Ma la sorpresa di questo libro non è tanto nella descrizione, efficace fino allo spasimo, di autopompe lanciate a sirena spiegata, bambini imprigionati con le gambe spezzate, operai che soffocano all’interno di una betoniera o elettrizzanti corse per la vita. Per quello basta l’esperienza personale di Luca Cari. L’elemento più forte è la scrittura.
Con forte determinazione narrativa, l’autore inchioda il lettore al testo con un ritmo affascinante e un’efficacia linguistica secca, nervosa, non eccessiva, non esagerata. In questo senso il libro si distingue nettamente da altri testi, più o meno autobiografici, o autoreferenziali di tanti membri delle forze dell’ordine che si alternano nelle librerie. Luca Cari sa raccontare e lo fa con maestria, senza alcun bisogno di continui riferimenti alla realtà brutale della cronaca, anzi, trasferisce le sue storie in un limbo impercettibile, in un mondo fatto di emozione dove non c’è bisogno di nomi o di date.

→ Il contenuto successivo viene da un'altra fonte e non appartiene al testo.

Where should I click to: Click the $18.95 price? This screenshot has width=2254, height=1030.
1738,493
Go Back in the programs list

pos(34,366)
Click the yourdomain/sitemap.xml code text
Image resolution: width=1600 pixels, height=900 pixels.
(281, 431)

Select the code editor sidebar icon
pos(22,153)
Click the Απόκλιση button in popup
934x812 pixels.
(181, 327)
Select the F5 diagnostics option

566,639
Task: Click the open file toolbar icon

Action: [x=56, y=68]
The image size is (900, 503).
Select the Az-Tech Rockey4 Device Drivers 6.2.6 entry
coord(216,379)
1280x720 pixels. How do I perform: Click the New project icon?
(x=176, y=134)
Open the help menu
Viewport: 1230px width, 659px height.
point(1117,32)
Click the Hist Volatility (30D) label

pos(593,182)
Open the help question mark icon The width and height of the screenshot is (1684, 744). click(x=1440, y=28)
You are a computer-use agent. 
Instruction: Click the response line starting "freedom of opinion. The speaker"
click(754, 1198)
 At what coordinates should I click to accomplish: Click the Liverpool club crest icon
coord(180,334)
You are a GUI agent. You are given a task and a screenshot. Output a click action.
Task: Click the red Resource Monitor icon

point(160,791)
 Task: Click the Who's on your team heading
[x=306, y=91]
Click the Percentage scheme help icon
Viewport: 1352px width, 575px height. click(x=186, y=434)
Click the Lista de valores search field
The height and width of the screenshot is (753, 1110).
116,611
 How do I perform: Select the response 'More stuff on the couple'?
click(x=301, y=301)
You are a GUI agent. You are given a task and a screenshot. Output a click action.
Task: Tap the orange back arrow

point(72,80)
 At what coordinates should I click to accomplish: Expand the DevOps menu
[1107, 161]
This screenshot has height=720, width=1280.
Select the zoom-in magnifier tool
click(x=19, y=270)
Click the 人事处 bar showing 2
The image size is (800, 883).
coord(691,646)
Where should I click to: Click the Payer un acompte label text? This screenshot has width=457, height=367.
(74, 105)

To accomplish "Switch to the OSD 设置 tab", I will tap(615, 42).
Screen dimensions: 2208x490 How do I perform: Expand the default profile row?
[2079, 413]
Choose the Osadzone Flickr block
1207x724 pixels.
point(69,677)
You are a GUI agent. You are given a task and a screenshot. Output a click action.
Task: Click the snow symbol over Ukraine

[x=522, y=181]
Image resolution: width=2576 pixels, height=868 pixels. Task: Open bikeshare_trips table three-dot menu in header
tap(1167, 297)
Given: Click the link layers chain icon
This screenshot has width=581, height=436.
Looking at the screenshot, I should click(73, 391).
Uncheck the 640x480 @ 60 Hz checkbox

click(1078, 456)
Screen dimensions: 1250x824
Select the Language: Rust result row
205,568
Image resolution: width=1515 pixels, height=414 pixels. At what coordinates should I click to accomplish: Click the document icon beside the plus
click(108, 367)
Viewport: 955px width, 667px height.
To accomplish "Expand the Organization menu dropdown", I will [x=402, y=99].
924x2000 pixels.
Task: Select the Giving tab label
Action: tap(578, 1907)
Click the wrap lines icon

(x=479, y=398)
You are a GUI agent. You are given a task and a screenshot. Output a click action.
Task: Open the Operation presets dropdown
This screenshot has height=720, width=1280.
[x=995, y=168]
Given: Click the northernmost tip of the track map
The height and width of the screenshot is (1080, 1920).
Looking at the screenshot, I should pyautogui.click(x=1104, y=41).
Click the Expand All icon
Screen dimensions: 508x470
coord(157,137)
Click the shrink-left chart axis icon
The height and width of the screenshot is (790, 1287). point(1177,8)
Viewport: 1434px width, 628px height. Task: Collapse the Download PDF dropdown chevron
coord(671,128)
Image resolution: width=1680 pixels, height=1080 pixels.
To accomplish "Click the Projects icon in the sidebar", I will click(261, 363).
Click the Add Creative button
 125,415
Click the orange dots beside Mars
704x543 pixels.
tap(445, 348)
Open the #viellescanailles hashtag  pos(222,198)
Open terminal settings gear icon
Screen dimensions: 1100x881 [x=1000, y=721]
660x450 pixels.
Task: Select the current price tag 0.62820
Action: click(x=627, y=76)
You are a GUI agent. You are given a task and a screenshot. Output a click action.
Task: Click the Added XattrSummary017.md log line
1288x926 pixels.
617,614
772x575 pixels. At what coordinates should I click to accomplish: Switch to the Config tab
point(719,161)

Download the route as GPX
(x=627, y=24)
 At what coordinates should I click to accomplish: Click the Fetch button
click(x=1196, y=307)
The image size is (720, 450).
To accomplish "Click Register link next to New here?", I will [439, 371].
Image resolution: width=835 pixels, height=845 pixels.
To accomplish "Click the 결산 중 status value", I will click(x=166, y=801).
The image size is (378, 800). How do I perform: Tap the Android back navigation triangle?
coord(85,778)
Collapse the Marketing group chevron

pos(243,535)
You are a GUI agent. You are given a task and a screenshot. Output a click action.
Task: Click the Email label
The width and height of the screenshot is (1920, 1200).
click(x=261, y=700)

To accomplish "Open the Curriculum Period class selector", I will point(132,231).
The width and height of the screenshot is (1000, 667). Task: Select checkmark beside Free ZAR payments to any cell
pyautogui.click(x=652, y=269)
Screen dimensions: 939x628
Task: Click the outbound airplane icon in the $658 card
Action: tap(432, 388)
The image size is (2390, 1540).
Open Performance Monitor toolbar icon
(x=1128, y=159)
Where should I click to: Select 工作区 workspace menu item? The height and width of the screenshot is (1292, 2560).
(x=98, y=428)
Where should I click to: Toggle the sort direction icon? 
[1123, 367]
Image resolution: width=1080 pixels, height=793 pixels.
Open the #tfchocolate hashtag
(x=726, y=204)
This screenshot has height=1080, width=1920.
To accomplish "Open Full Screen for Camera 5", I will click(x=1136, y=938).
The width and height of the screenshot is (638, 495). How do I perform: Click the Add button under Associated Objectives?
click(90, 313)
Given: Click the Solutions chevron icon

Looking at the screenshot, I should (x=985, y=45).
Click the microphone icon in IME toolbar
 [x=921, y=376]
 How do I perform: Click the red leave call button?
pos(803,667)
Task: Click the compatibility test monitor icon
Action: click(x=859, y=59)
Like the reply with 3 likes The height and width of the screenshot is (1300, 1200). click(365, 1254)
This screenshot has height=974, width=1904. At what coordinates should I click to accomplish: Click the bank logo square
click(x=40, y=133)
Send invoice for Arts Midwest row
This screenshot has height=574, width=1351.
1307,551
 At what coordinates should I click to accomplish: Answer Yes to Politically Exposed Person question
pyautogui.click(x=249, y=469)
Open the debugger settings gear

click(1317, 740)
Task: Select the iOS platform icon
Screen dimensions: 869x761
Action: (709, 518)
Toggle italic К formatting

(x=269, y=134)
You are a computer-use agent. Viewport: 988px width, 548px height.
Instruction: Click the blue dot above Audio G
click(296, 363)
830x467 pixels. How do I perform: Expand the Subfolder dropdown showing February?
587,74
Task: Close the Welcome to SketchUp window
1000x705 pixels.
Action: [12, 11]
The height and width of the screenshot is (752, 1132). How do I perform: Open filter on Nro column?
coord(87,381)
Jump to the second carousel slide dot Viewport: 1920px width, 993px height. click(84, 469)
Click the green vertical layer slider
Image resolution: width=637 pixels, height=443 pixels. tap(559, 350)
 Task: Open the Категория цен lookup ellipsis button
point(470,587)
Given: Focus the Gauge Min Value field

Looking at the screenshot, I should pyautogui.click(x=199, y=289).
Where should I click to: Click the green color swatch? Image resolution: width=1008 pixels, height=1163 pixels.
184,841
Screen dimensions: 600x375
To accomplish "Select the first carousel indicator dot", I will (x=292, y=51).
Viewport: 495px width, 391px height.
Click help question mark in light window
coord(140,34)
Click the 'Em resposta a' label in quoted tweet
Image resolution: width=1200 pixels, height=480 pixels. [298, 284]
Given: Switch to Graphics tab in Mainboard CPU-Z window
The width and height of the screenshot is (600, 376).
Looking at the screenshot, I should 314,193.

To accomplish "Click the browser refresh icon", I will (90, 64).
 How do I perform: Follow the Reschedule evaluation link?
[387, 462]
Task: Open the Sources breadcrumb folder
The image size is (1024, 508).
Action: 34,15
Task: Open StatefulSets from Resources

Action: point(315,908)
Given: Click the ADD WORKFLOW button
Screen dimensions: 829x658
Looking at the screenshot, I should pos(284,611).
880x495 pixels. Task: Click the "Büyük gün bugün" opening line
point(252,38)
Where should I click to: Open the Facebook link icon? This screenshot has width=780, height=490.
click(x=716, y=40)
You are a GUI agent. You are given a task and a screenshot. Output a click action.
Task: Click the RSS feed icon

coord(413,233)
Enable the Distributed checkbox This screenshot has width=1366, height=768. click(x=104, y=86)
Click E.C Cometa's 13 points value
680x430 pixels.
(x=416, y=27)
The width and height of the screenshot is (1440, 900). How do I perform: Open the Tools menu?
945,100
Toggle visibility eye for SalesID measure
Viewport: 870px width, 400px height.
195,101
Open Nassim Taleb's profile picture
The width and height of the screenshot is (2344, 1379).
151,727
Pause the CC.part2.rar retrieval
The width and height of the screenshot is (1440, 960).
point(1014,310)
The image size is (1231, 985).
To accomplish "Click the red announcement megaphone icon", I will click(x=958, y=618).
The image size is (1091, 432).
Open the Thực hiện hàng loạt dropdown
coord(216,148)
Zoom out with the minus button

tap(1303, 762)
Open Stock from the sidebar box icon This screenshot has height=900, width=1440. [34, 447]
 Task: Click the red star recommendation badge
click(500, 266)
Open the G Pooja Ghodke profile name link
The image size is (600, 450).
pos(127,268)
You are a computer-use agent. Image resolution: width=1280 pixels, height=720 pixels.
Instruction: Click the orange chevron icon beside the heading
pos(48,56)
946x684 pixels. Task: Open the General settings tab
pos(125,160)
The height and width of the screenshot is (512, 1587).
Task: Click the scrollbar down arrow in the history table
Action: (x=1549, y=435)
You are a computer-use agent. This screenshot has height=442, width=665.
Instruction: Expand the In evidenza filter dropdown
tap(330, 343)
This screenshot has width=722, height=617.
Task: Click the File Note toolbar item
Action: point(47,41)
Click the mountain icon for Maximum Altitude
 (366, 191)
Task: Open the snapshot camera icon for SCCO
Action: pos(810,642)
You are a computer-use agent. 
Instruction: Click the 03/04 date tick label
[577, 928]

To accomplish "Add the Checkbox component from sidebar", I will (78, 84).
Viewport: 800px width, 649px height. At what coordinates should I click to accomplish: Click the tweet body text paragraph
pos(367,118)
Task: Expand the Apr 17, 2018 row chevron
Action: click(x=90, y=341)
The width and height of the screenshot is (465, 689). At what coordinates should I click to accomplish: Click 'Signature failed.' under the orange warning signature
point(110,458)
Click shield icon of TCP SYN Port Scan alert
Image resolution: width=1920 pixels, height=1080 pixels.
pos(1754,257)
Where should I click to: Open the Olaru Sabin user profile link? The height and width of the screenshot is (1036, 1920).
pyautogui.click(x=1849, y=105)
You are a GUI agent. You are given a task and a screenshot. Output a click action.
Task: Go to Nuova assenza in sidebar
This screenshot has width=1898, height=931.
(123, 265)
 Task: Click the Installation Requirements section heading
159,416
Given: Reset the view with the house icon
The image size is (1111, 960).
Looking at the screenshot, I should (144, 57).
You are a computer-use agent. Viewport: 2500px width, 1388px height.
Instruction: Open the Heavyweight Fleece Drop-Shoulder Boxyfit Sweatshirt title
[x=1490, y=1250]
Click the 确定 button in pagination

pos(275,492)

Certo, molti lettori riconosceranno episodi che hanno visto per giorni in televisione o sui giornali ma l’intento di Cari è lontanissimo da quello di svelare retroscena o particolari di fattacci recenti o lontani come un crollo di una basilica Sacra nota a tutti, o l’incendio di uno stabilimento per l’olio in Umbria. Quello che conta, per lui sono le sensazioni indescrivibili di chi affronta la morte ogni giorno, la gioia selvaggia di salvare una vita, la rabbia, la delusione, lo sconforto del fallimento. È proprio questo, l’impotenza disperata che si prova di fronte a uno sguardo che si vela per sempre, a un cuore che smette di battere nonostante i disperati tentativi della rianimazione, che costringe il protagonista pompiere ad alzare i pugni al cielo nell’invocazione rabbiosa e disperata che dà l’efficacissimo titolo a questo libro, forte e indimenticabile: "Non sono Dio".